It’s flu shot time — and if you haven’t gotten yours, what are you waiting for? — but today’s question involves another vaccination you might consider, too.

It’s a shingles vaccination and can be obtained at many of the same neighborhood pharmacies that already offer flu shots (and, of course, at your doctor’s office or clinic).

Shingles is caused by a virus called varicella zoster. It’s the same virus that causes chicken pox, and having had chicken pox as a child makes it possible that, as an adult, you’ll have shingles.

“Most people get chicken pox when they’re children,” says Cheryl Maes, a board-certified family nurse practitioner and lecturer in the University of Nevada, Las Vegas School of Nursing. The problem, Maes says, is that even after that childhood bout of chicken pox clears up, the virus that causes it stays in the body, inactive, for years.

The virus can reactivate as shingles, a condition that can be extremely painful, Maes says, causing symptoms that can include shooting, burning or tingling pains and lesions that often are visible on one side of the body.

The U.S. Centers for Disease Control and Prevention recommends that people age 60 and older receive the shingles vaccine.

Although the injected flu vaccine is made from an inactivated virus, the shingles vaccine is a live vaccine. People who are pregnant or who have conditions that could compromise their immune systems — such as HIV or cancer patients who are receiving chemotherapy — aren’t recommended to receive the vaccine, Maes notes.
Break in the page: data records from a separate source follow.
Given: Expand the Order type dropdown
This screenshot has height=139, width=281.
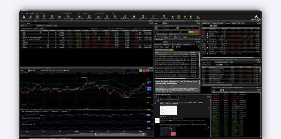Looking at the screenshot, I should pyautogui.click(x=171, y=28).
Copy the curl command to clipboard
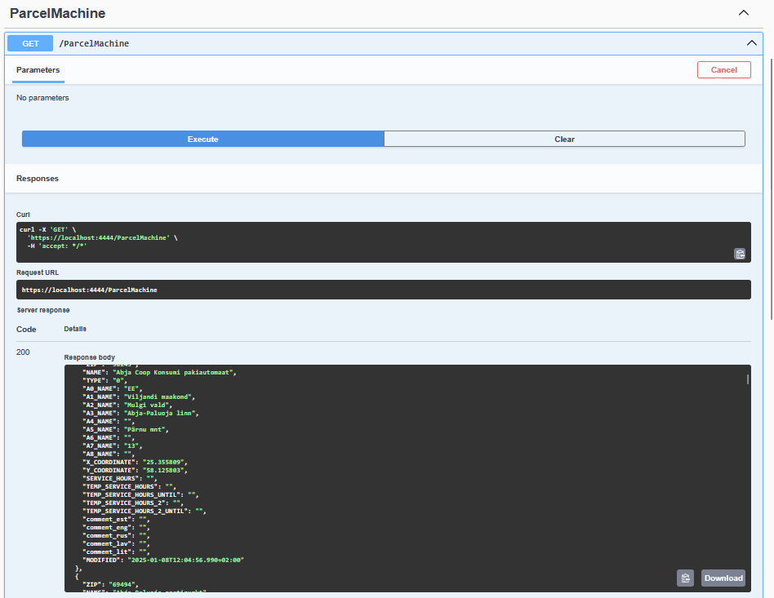The image size is (774, 598). coord(739,254)
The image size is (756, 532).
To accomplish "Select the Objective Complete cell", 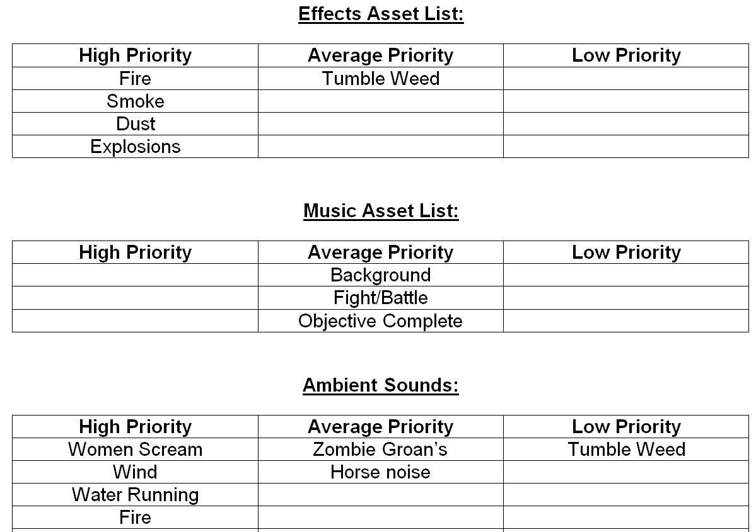I will 381,320.
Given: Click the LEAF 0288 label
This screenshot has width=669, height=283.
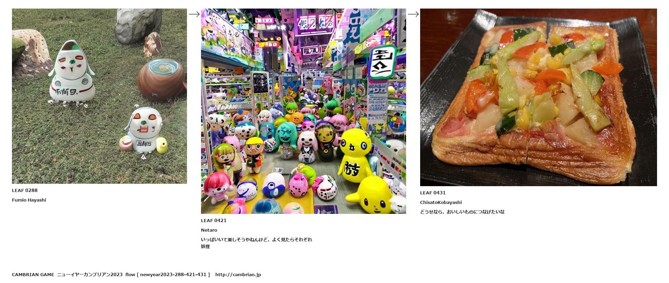Looking at the screenshot, I should [x=25, y=190].
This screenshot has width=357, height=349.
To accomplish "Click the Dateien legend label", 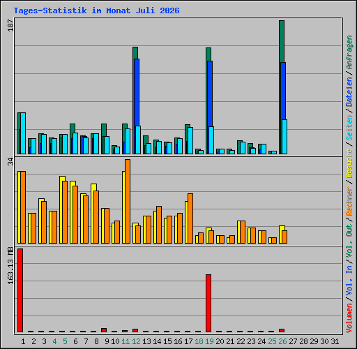I will point(349,92).
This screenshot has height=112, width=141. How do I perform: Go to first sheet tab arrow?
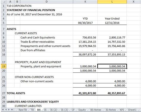click(x=3, y=110)
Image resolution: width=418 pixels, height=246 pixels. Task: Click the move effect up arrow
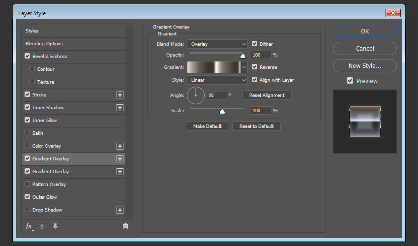[x=42, y=226]
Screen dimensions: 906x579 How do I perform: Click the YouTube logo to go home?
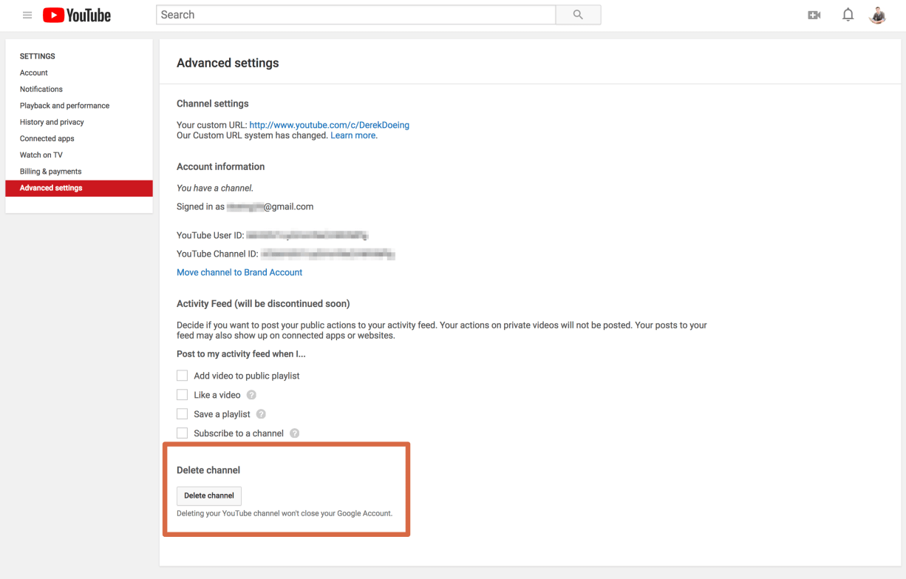pos(76,15)
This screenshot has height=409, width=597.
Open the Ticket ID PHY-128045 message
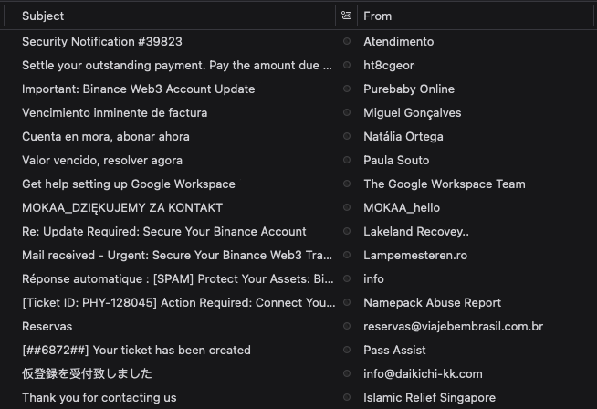tap(299, 302)
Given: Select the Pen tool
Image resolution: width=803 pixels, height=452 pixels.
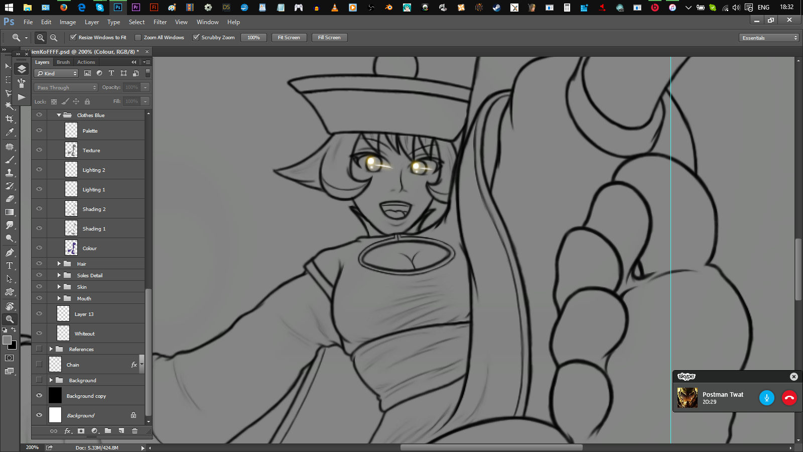Looking at the screenshot, I should pyautogui.click(x=9, y=253).
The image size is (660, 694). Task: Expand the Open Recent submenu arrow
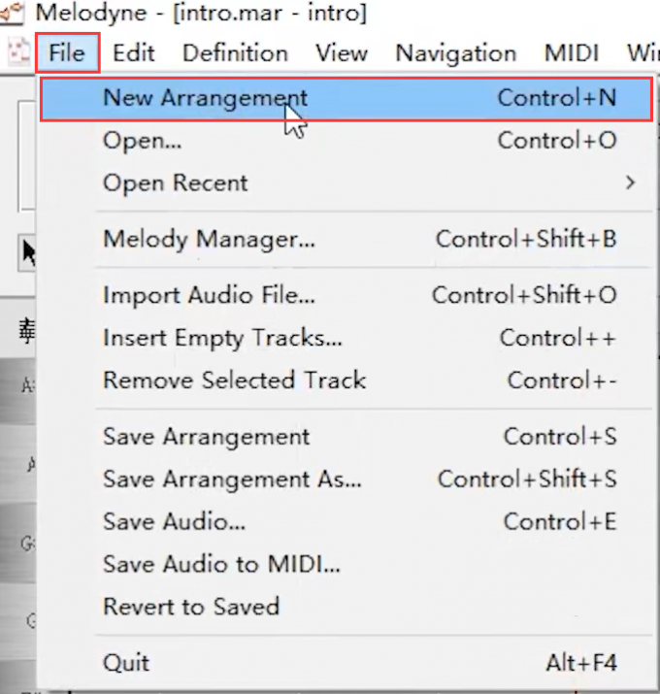(x=630, y=182)
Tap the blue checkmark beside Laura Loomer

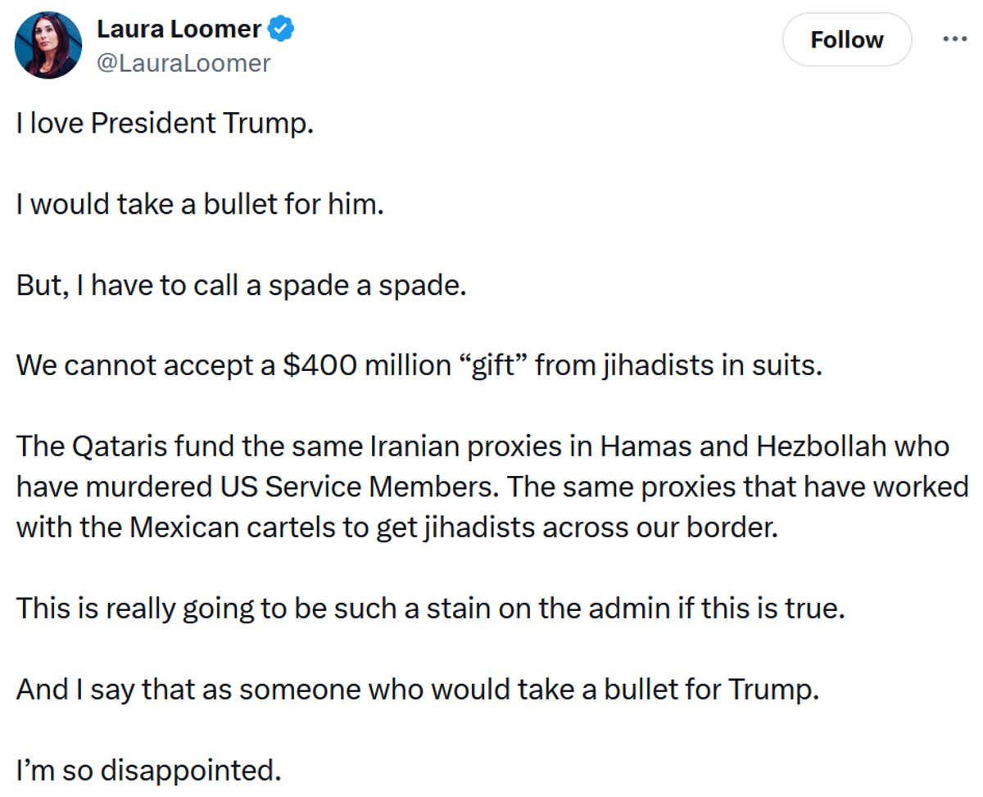coord(279,27)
But here’s the thing: If shingles is so nasty, what about people a bit younger than 60? Is it worth it for people in their 50s to fudge their age to get it?

Actually, Maes says, the U.S. Food and Drug Administration has approved the shingles vaccine for use in people 50 and older, even if the CDC does not have a routine recommendation for using it in adults 50 to 60.

That may come one day, and among the questions that still need answering are how long protection from a shingles vaccination lasts and whether a booster would be necessary if the vaccine were to be given to 50-somethings. But, for now, Maes suspects that most pharmacies and medical providers will hew to the CDC’s 60-and-older recommendation.

Still, it’s a possibility 59-and-unders might want to discuss with their doctors. And, in the meantime, don’t delay if you suspect that you do have shingles.

Because shingles is caused by a virus, antibiotics won’t work. But, Maes says, there are antivirals their medical provider can prescribe, and the sooner those medications can be administered, the better the outcome.